Document
--- BEGIN ---

2 men convicted in Florida 'Xbox murders' resentenced to death
Published in News & Features
ORLANDO, Fla. – Two men convicted of killing six people in Deltona in 2004 in one of Central Florida’s most notorious mass killings known as the “Xbox murders” were given the death penalty again during a resentencing hearing Monday.
Troy Victorino and Jerone Hunter had their original death penalty sentences thrown out after a U.S. Supreme Court ruling in 2016 said Florida’s death penalty system was unconstitutional. Both convicts’ death penalty sentences came from juries that were not unanimous.
A jury in May this year, though, recommended again they be given the death penalty during new sentencing hearings, but a judge had yet to give final ruling on that recommendation.
That came Monday morning at the Volusia County Courthouse when Judge Dawn Nichols with Florida’s 7th Judicial circuit confirmed the pair would head back to death row.

--- END ---

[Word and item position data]
--- BEGIN ---

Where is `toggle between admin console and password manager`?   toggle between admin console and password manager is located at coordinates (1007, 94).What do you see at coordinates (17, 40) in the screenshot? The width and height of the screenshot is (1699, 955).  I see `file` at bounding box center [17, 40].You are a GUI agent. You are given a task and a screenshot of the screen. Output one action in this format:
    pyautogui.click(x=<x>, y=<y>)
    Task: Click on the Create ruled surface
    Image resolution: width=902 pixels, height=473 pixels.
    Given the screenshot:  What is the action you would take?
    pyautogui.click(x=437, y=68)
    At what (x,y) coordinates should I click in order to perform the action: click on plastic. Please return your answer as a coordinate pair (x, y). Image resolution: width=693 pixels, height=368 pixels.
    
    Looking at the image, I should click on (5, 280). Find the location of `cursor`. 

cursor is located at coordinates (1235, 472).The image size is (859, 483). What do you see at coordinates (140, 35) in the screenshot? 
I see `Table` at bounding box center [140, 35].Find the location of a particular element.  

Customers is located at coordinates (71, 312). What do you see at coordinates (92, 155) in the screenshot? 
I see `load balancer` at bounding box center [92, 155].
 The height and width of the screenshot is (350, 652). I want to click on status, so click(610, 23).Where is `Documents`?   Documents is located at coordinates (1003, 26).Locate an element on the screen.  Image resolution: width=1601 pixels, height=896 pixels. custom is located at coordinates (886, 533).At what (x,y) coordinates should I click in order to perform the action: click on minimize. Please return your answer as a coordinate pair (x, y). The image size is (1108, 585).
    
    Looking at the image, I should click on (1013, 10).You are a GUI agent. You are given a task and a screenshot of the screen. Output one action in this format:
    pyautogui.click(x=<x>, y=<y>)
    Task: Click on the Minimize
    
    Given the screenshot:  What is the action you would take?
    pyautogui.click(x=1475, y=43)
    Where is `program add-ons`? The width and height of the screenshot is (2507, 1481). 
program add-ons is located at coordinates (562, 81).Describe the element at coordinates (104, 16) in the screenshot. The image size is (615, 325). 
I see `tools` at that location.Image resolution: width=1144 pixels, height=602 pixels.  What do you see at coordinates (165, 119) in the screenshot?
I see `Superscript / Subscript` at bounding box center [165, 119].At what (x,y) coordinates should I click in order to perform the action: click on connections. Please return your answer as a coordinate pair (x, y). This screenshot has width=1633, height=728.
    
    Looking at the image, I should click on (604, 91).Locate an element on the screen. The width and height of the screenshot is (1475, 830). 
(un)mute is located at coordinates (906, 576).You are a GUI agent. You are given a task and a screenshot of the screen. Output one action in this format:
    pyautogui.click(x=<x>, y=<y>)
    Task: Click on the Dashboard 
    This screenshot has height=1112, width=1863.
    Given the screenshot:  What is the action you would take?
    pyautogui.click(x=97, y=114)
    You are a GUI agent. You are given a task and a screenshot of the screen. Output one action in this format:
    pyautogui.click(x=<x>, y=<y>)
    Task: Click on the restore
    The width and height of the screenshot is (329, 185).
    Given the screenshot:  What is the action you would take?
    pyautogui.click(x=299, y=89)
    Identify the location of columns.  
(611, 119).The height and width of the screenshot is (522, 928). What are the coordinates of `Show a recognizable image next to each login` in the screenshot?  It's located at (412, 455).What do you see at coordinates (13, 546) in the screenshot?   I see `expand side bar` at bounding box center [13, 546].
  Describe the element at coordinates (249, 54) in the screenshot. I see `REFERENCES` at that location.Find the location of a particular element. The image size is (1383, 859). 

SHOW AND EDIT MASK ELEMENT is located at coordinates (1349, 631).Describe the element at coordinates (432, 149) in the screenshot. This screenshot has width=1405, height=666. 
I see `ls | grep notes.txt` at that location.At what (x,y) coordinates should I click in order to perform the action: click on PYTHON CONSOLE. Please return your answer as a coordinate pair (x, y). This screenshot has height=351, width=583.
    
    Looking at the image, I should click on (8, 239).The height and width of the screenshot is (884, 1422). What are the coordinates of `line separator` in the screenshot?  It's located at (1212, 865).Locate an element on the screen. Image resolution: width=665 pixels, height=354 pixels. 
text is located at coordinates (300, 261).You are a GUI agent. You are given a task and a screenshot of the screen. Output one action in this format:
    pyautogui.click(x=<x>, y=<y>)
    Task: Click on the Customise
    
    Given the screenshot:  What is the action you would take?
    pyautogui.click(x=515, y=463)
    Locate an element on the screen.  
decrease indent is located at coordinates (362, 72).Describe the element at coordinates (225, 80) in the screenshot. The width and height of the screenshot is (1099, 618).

--- END ---

Exercise tasks
1. For each statement below, say yes or no according to the article on the Xbox murders resentencing, and quote the words of the article that decide it.
(a) The six killings happened in Deltona in 2004.
(b) The original death sentences for both men came from unanimous juries.
(c) The judge's final ruling was delivered at the Volusia County Courthouse.
2. Turn the paragraph of the article on the Xbox murders resentencing that begins "Troy Victorino and Jerone Hunter" into a short list that keeps its main facts.
3. Write the next few paragraphs of the article on the Xbox murders resentencing, continuing after its last sentence.

Answers
1.
(a) Yes: "killing six people in Deltona in 2004"
(b) No: "Both convicts’ death penalty sentences came from juries that were not unanimous."
(c) Yes: "That came Monday morning at the Volusia County Courthouse"

2.
- Troy Victorino and Jerone Hunter's original death sentences were thrown out.
- The cause was a 2016 U.S. Supreme Court ruling that Florida's death penalty system was unconstitutional.
- Both men's death sentences had come from juries that were not unanimous.

3.
In July they had participated in a Spencer hearing with Hunter in the courtroom and Victorino present from a jailhouse feed. Their lawyers presented evidence that could help sway the judge to not follow the jury recommendation, but instead impose a sentence of life imprisonment.
The court heard testimony from a neuropsychologist as well as from the aunt of Hunter who talked about his childhood.
The two had been convicted in 2006 of first-degree murder in the deaths of Jonathan Gleason, 17; Michelle Nathan, 19; Erin Belanger, 22; Roberto Gonzalez, 28; Francisco Ayo Roman, 30; and Anthony Vega, 34. Two other suspects in the murders, Michael Salas and Robert Cannon, remain in prison with life sentences.
All four were accused of beating the six victims to death along with a dog with aluminum baseball bats inside a home on Telford Lane in August 2004. The case was dubbed by media as the “Xbox murders” because one of the motives according to prosecutors behind the crime was Victorino retrieving an Xbox from the house claiming it had been stolen.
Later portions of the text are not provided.